Clustering in BigQuery
Clustering in BigQuery
We’re excited to announce the introduction of Clustering for BigQuery warehouses in Daton! This functionality is designed to optimize query costs and enhance performance when using BigQuery.
What is Clustering?
Clustering in BigQuery arranges rows with similar values closer together, based on one or more specified columns.

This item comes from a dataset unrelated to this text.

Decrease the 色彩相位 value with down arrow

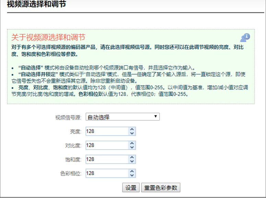point(132,175)
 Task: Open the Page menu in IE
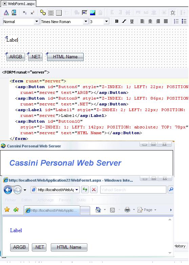[147, 210]
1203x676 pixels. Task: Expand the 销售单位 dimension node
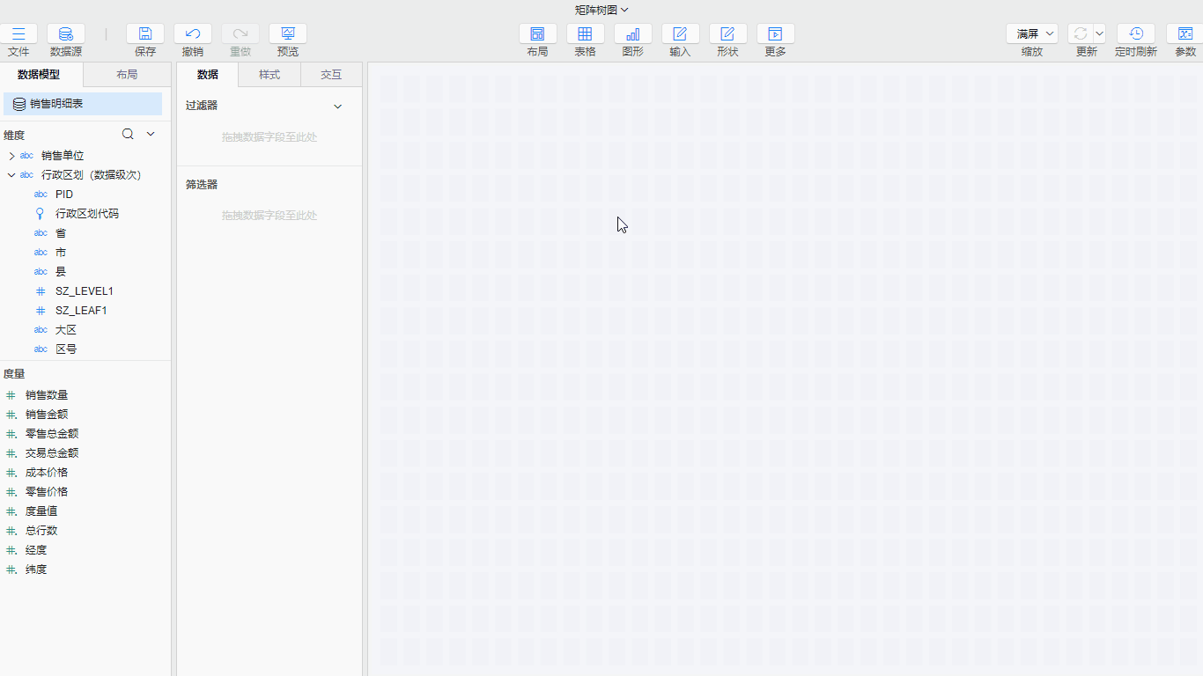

- Benefit: Optimized query performance through data pruning, which scans only the relevant subsets of data based on filter criteria.
- Target Column: Daton implements clustering on the _daton_batch_runtime column to maximize efficiency.
How to Enable Clustering?
New Destination setup
- During destination creation, you can select TRUE for the enable clustering option.
Existing Destination
- Go to Destinations page
- Click on Edit destination
- Set the enable clustering drop-down to TRUE
Note: Tables created or reloaded after this change will automatically be clustered on _daton_batch_runtime
Impact on Queries
Here's an example to compare the query cost difference before and after clustering
Before Clustering:
Here the query to get latest data pulled from Daton had to go through the entire data set costing 1.46 GB to process the data
After Clustering:
Once we enabled clustering, the same query is costing 10 MB providing efficiency of more than 99%.
Start optimizing your BigQuery queries with clustering today!